Write the data below out again, exactly as each line reads.

DATA TO USE —
***

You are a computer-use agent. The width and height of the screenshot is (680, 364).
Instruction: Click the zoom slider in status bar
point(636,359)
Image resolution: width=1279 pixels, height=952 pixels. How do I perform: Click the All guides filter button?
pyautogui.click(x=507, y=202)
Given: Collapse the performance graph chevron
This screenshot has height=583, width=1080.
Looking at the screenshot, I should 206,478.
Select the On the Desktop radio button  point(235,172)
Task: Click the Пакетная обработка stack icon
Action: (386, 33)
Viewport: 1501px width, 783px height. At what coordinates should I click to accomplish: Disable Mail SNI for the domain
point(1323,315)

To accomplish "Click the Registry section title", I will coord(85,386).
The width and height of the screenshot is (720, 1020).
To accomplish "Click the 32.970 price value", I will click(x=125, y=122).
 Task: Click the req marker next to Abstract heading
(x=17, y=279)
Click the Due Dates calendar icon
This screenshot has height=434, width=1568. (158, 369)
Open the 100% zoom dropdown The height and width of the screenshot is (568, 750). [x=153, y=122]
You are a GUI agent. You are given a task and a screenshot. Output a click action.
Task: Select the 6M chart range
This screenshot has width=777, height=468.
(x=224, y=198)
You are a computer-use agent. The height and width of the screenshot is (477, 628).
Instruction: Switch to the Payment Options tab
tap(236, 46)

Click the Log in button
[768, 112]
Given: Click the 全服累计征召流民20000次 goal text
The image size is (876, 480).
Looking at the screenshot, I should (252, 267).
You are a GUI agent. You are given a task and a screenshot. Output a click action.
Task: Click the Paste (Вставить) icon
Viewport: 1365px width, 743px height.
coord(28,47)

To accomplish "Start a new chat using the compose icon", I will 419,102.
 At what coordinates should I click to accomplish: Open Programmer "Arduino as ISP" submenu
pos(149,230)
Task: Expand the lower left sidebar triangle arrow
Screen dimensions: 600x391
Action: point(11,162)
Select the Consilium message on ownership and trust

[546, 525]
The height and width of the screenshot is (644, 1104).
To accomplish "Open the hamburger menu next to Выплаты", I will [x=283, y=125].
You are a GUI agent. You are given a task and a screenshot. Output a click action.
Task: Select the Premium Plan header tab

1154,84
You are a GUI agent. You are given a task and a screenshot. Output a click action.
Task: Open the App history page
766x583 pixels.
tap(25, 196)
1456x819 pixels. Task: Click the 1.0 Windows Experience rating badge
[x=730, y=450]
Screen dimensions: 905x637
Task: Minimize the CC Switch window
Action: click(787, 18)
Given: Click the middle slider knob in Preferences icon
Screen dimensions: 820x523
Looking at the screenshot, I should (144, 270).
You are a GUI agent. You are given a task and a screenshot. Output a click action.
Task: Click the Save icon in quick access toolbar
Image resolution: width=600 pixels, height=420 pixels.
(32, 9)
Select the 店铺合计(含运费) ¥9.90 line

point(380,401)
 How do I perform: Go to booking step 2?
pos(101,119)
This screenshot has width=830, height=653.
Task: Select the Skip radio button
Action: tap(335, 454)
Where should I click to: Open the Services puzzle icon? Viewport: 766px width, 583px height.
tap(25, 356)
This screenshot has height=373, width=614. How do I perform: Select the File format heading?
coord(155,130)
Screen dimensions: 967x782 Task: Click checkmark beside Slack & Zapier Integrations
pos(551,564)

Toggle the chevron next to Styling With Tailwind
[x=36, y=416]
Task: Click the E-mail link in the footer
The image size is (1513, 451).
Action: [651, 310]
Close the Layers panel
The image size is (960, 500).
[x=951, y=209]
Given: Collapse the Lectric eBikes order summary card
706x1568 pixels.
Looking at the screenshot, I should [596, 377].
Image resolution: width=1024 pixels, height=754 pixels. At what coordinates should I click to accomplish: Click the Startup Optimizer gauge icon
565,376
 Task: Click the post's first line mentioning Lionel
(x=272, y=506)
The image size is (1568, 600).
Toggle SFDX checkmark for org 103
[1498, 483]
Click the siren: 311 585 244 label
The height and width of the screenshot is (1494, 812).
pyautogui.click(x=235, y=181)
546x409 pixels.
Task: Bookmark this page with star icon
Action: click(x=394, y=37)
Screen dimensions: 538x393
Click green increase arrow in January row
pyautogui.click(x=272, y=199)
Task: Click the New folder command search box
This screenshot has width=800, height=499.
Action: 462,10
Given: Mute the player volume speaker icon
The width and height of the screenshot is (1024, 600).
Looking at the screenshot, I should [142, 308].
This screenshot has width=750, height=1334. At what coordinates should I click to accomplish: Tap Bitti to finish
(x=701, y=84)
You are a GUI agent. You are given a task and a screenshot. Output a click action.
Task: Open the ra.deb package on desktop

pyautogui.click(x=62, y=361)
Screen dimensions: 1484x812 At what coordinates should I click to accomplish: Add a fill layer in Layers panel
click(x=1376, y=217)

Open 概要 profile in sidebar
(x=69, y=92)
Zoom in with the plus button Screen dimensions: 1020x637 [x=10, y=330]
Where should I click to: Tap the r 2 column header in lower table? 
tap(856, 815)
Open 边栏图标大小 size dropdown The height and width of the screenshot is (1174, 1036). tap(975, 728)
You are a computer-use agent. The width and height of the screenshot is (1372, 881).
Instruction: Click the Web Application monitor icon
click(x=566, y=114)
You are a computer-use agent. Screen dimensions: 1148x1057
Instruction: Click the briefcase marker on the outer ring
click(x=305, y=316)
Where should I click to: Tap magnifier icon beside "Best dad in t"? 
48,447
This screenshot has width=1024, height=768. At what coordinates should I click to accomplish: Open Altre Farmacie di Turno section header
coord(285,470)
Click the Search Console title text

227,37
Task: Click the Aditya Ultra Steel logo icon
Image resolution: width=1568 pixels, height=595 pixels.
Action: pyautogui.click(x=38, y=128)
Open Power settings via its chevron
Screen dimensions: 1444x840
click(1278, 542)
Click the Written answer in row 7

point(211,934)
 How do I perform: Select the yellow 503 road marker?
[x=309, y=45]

***

ANSWER TO THE EXERCISE —
You are a computer-use agent. The width and height of the screenshot is (680, 364).
Instruction: Click the zoom slider in status bar
point(636,359)
Image resolution: width=1279 pixels, height=952 pixels. How do I perform: Click the All guides filter button?
pyautogui.click(x=507, y=202)
Given: Collapse the performance graph chevron
This screenshot has height=583, width=1080.
Looking at the screenshot, I should 206,478.
Select the On the Desktop radio button  point(235,172)
Task: Click the Пакетная обработка stack icon
Action: (386, 33)
Viewport: 1501px width, 783px height. At what coordinates should I click to accomplish: Disable Mail SNI for the domain
point(1323,315)

To accomplish "Click the Registry section title", I will coord(85,386).
The width and height of the screenshot is (720, 1020).
To accomplish "Click the 32.970 price value", I will click(x=125, y=122).
 Task: Click the req marker next to Abstract heading
(x=17, y=279)
Click the Due Dates calendar icon
This screenshot has height=434, width=1568. (158, 369)
Open the 100% zoom dropdown The height and width of the screenshot is (568, 750). [x=153, y=122]
You are a GUI agent. You are given a task and a screenshot. Output a click action.
Task: Select the 6M chart range
This screenshot has width=777, height=468.
(x=224, y=198)
You are a computer-use agent. The height and width of the screenshot is (477, 628).
Instruction: Switch to the Payment Options tab
tap(236, 46)

Click the Log in button
[768, 112]
Given: Click the 全服累计征召流民20000次 goal text
The image size is (876, 480).
Looking at the screenshot, I should (252, 267).
You are a GUI agent. You are given a task and a screenshot. Output a click action.
Task: Click the Paste (Вставить) icon
Viewport: 1365px width, 743px height.
coord(28,47)

To accomplish "Start a new chat using the compose icon", I will 419,102.
 At what coordinates should I click to accomplish: Open Programmer "Arduino as ISP" submenu
pos(149,230)
Task: Expand the lower left sidebar triangle arrow
Screen dimensions: 600x391
Action: point(11,162)
Select the Consilium message on ownership and trust

[546, 525]
The height and width of the screenshot is (644, 1104).
To accomplish "Open the hamburger menu next to Выплаты", I will [x=283, y=125].
You are a GUI agent. You are given a task and a screenshot. Output a click action.
Task: Select the Premium Plan header tab

1154,84
You are a GUI agent. You are given a task and a screenshot. Output a click action.
Task: Open the App history page
766x583 pixels.
tap(25, 196)
1456x819 pixels. Task: Click the 1.0 Windows Experience rating badge
[x=730, y=450]
Screen dimensions: 905x637
Task: Minimize the CC Switch window
Action: click(787, 18)
Given: Click the middle slider knob in Preferences icon
Screen dimensions: 820x523
Looking at the screenshot, I should (144, 270).
You are a GUI agent. You are given a task and a screenshot. Output a click action.
Task: Click the Save icon in quick access toolbar
Image resolution: width=600 pixels, height=420 pixels.
(32, 9)
Select the 店铺合计(含运费) ¥9.90 line

point(380,401)
 How do I perform: Go to booking step 2?
pos(101,119)
This screenshot has width=830, height=653.
Task: Select the Skip radio button
Action: tap(335, 454)
Where should I click to: Open the Services puzzle icon? Viewport: 766px width, 583px height.
tap(25, 356)
This screenshot has height=373, width=614. How do I perform: Select the File format heading?
coord(155,130)
Screen dimensions: 967x782 Task: Click checkmark beside Slack & Zapier Integrations
pos(551,564)

Toggle the chevron next to Styling With Tailwind
[x=36, y=416]
Task: Click the E-mail link in the footer
The image size is (1513, 451).
Action: [651, 310]
Close the Layers panel
The image size is (960, 500).
[x=951, y=209]
Given: Collapse the Lectric eBikes order summary card
706x1568 pixels.
Looking at the screenshot, I should [596, 377].
Image resolution: width=1024 pixels, height=754 pixels. At what coordinates should I click to accomplish: Click the Startup Optimizer gauge icon
565,376
 Task: Click the post's first line mentioning Lionel
(x=272, y=506)
The image size is (1568, 600).
Toggle SFDX checkmark for org 103
[1498, 483]
Click the siren: 311 585 244 label
The height and width of the screenshot is (1494, 812).
pyautogui.click(x=235, y=181)
546x409 pixels.
Task: Bookmark this page with star icon
Action: click(x=394, y=37)
Screen dimensions: 538x393
Click green increase arrow in January row
pyautogui.click(x=272, y=199)
Task: Click the New folder command search box
This screenshot has width=800, height=499.
Action: 462,10
Given: Mute the player volume speaker icon
The width and height of the screenshot is (1024, 600).
Looking at the screenshot, I should [142, 308].
This screenshot has width=750, height=1334. At what coordinates should I click to accomplish: Tap Bitti to finish
(x=701, y=84)
You are a GUI agent. You are given a task and a screenshot. Output a click action.
Task: Open the ra.deb package on desktop

pyautogui.click(x=62, y=361)
Screen dimensions: 1484x812 At what coordinates should I click to accomplish: Add a fill layer in Layers panel
click(x=1376, y=217)

Open 概要 profile in sidebar
(x=69, y=92)
Zoom in with the plus button Screen dimensions: 1020x637 [x=10, y=330]
Where should I click to: Tap the r 2 column header in lower table? 
tap(856, 815)
Open 边栏图标大小 size dropdown The height and width of the screenshot is (1174, 1036). tap(975, 728)
You are a computer-use agent. The width and height of the screenshot is (1372, 881).
Instruction: Click the Web Application monitor icon
click(x=566, y=114)
You are a computer-use agent. Screen dimensions: 1148x1057
Instruction: Click the briefcase marker on the outer ring
click(x=305, y=316)
Where should I click to: Tap magnifier icon beside "Best dad in t"? 
48,447
This screenshot has width=1024, height=768. At what coordinates should I click to accomplish: Open Altre Farmacie di Turno section header
coord(285,470)
Click the Search Console title text

227,37
Task: Click the Aditya Ultra Steel logo icon
Image resolution: width=1568 pixels, height=595 pixels.
Action: pyautogui.click(x=38, y=128)
Open Power settings via its chevron
Screen dimensions: 1444x840
click(1278, 542)
Click the Written answer in row 7

point(211,934)
 How do I perform: Select the yellow 503 road marker?
[x=309, y=45]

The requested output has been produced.